## GOAL OF THE EXERCISE
Return the full listing unchanged, excluding any images it contains.

-- Opening Marker --

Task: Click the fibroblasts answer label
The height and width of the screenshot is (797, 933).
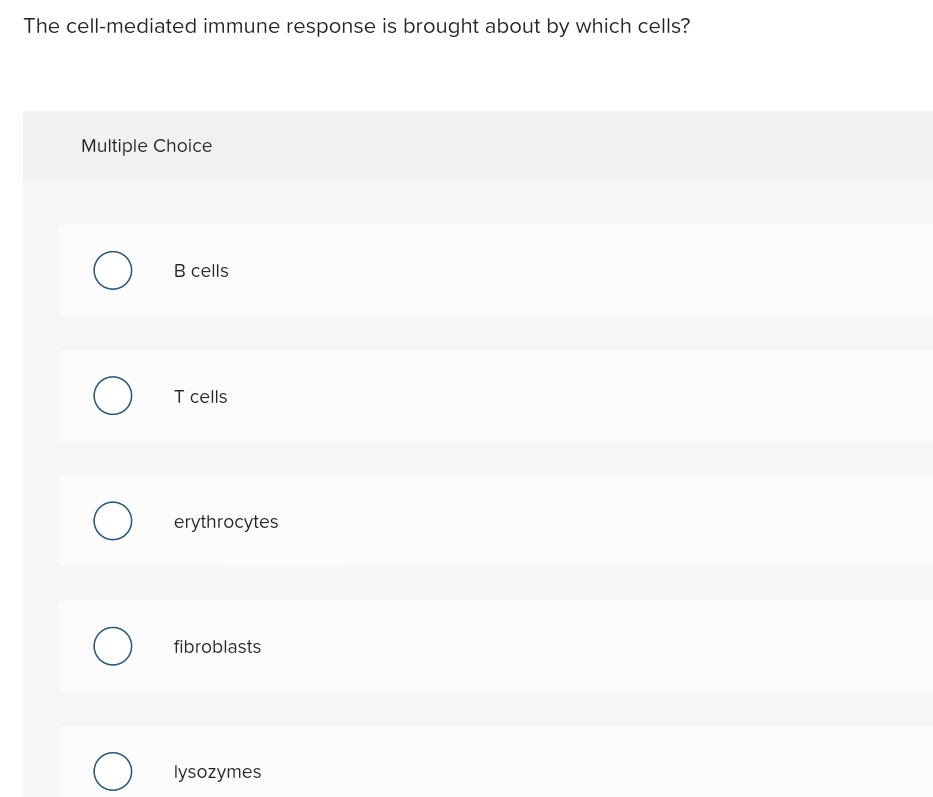Action: (x=217, y=646)
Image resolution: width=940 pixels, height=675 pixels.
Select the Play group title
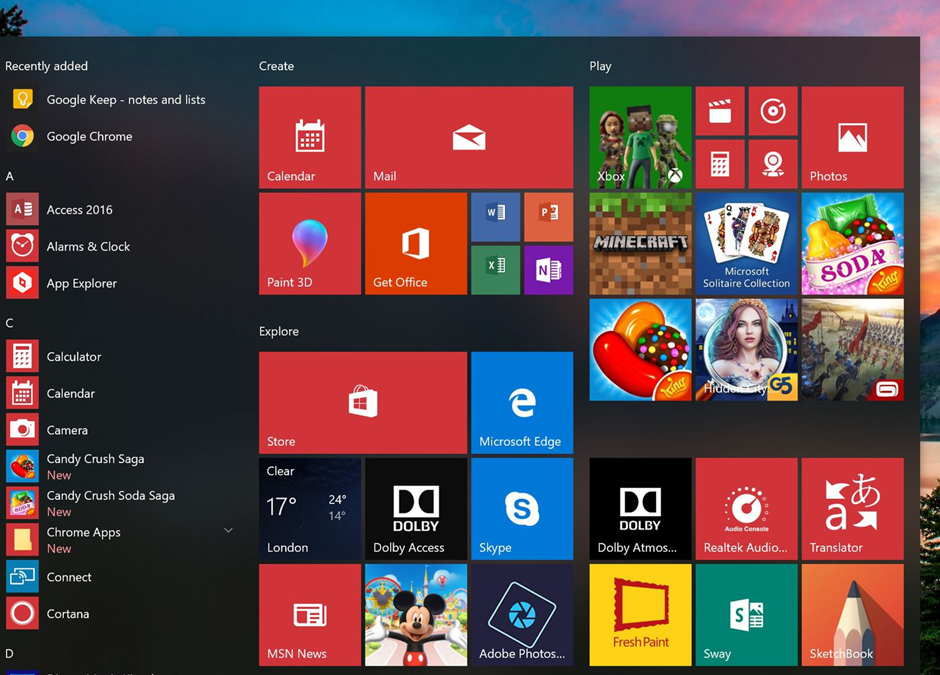tap(600, 66)
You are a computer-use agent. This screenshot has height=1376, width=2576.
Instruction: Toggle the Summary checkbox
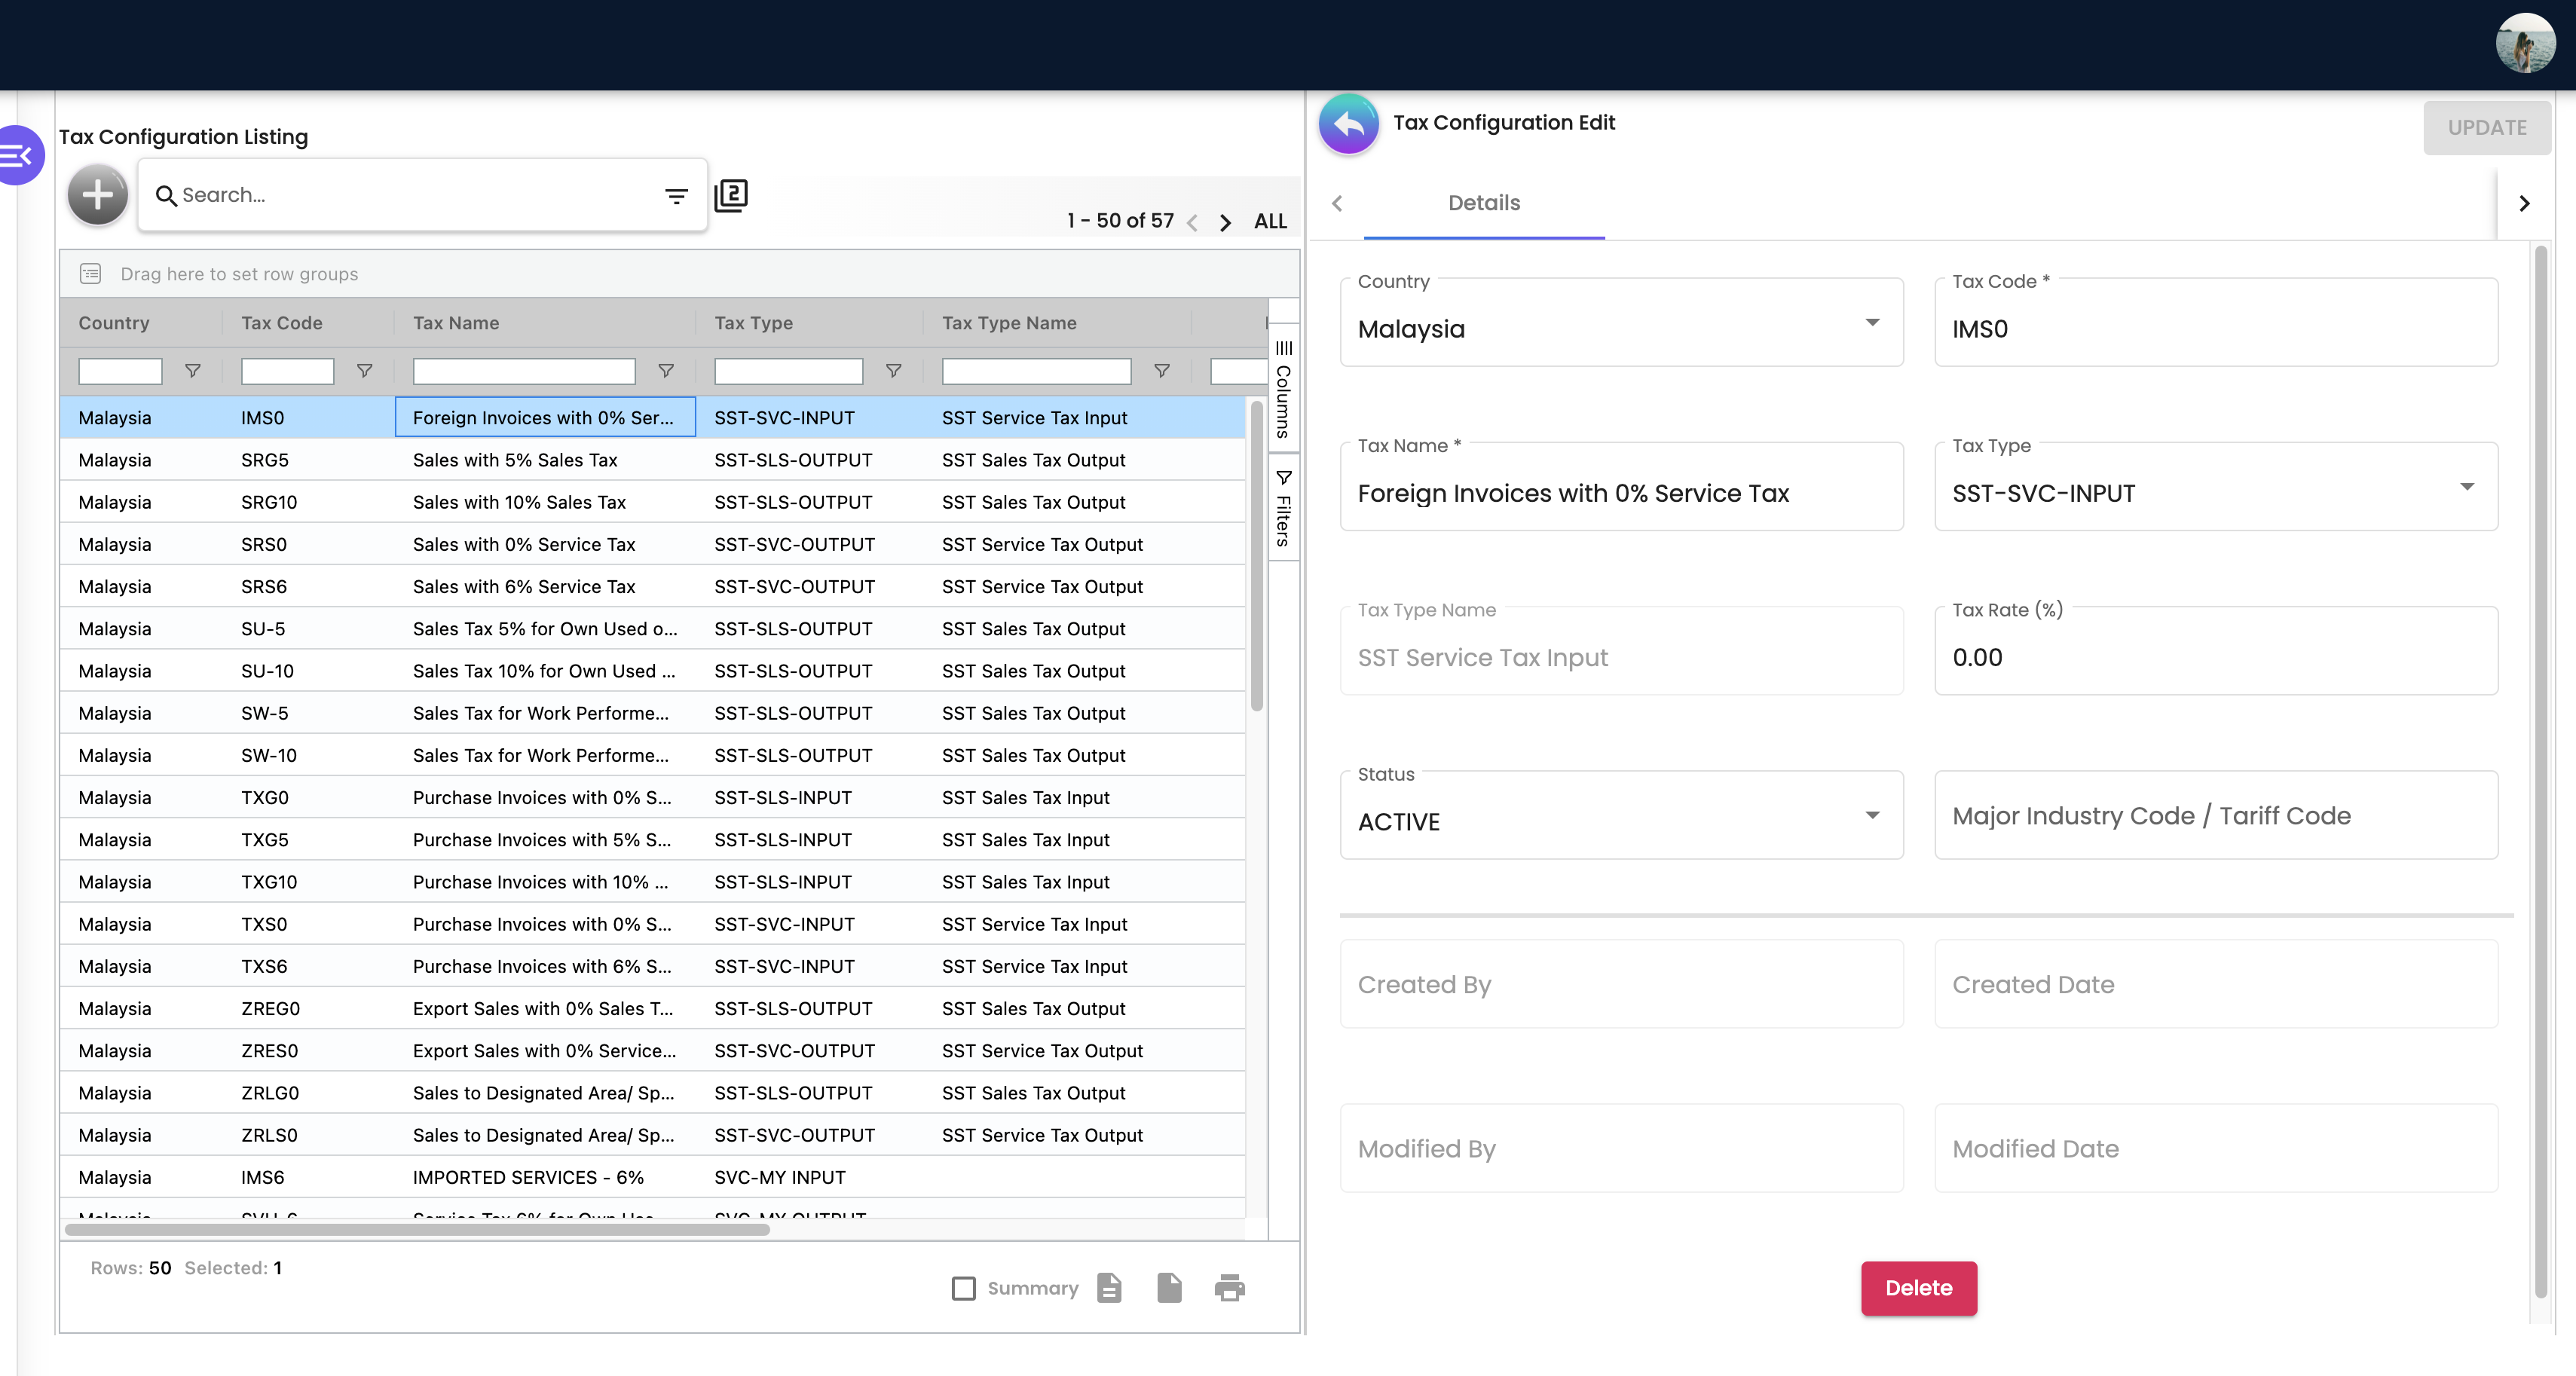(x=963, y=1288)
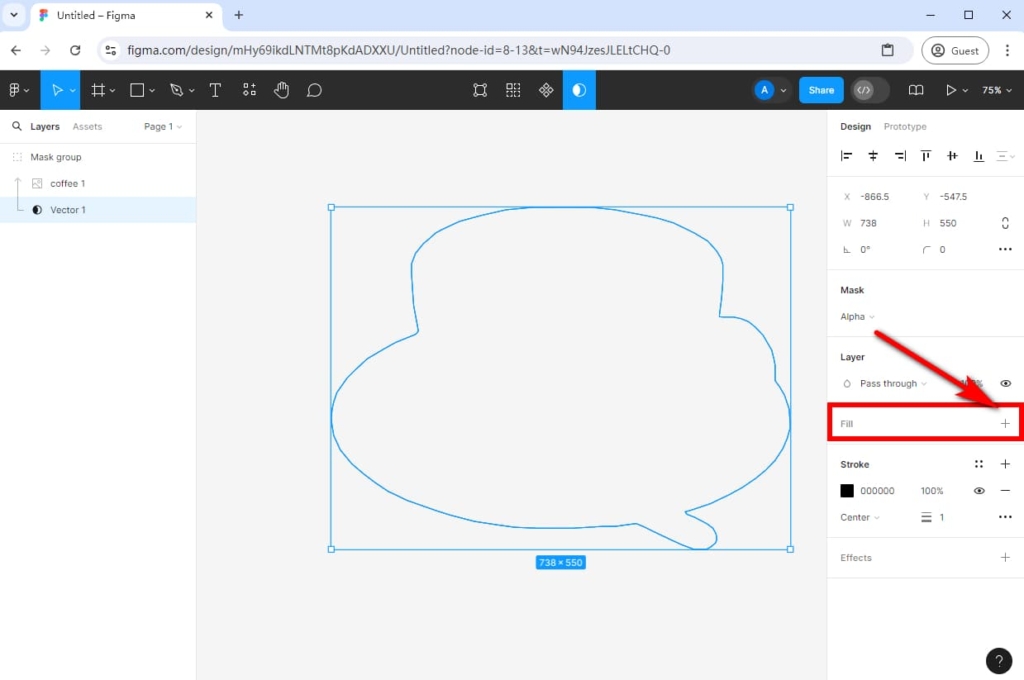Select the Hand tool

pos(281,90)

-- Closing Marker --

## TASK ANSWER
Task: Click the fibroblasts answer label
The height and width of the screenshot is (797, 933).
Action: (x=217, y=646)
Image resolution: width=940 pixels, height=675 pixels.
Select the Play group title
tap(600, 66)
You are a computer-use agent. This screenshot has height=1376, width=2576.
Instruction: Toggle the Summary checkbox
(x=963, y=1288)
Select the Hand tool

pos(281,90)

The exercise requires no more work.